_Excerpt to read_
□ □ □

Stewardship Agreement

Please indicate your agreement to this proposed plan by signing the following Stewardship Agreement and submitting it, along with your financial contribution, to:

Watersheds Canada
115-40 Sunset Blvd. Perth, ON, K7H 2Y4

Plant Availability

Please note that plant species may need to be changed based on plant stock availability at the time of ordering.

Project Completion

Upon receiving your signed stewardship agreement and financial contribution, a date will be booked to complete the project. Watersheds Canada will supply all plants, materials, and planting labour. If there are particular dates that you would prefer, we will do our best to accommodate your requests.

The Natural Edge Stewardship Agreement with Watersheds Canada

Agreement made this 8th Day of the Month of September in the Year 2020.

BETWEEN Seveine O’Sullivan, 560 Cress Bayside Road, Rr4, Ontario, (Hereinafter called the OWNERS)

AND Watersheds Canada, 115-40 Sunset Blvd, Perth, ON, K7H 2Y4 (Hereinafter called WC)

□ □ □

_Source material_

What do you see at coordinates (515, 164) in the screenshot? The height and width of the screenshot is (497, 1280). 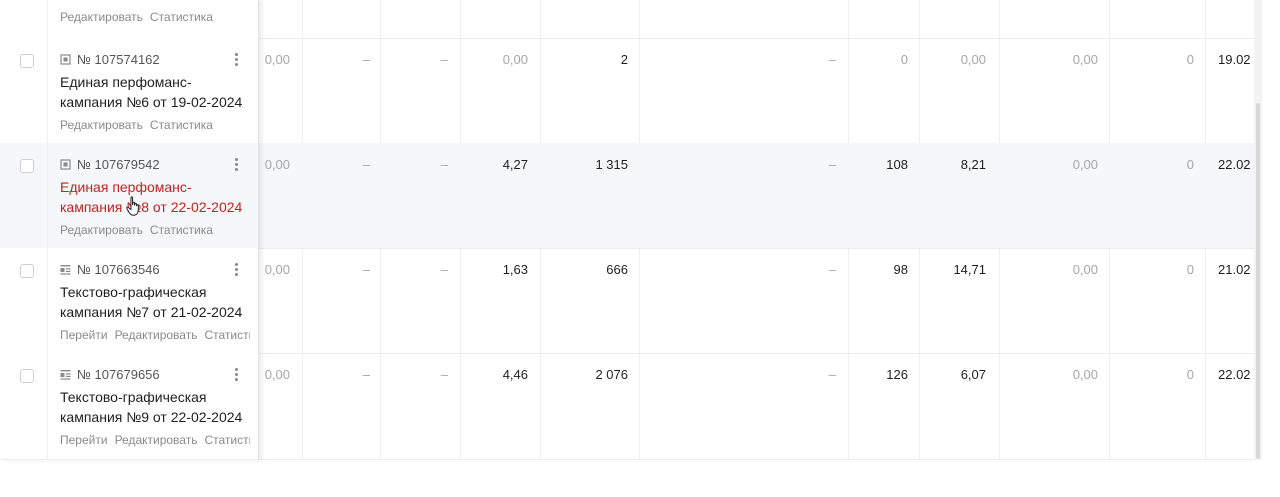 I see `cell-value: 4,27` at bounding box center [515, 164].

□ □ □

_Task goal_
List everything the stewardship agreement excerpt says Watersheds Canada will supply to complete the project.

_Output for this task_
Plants, materials, and planting labour.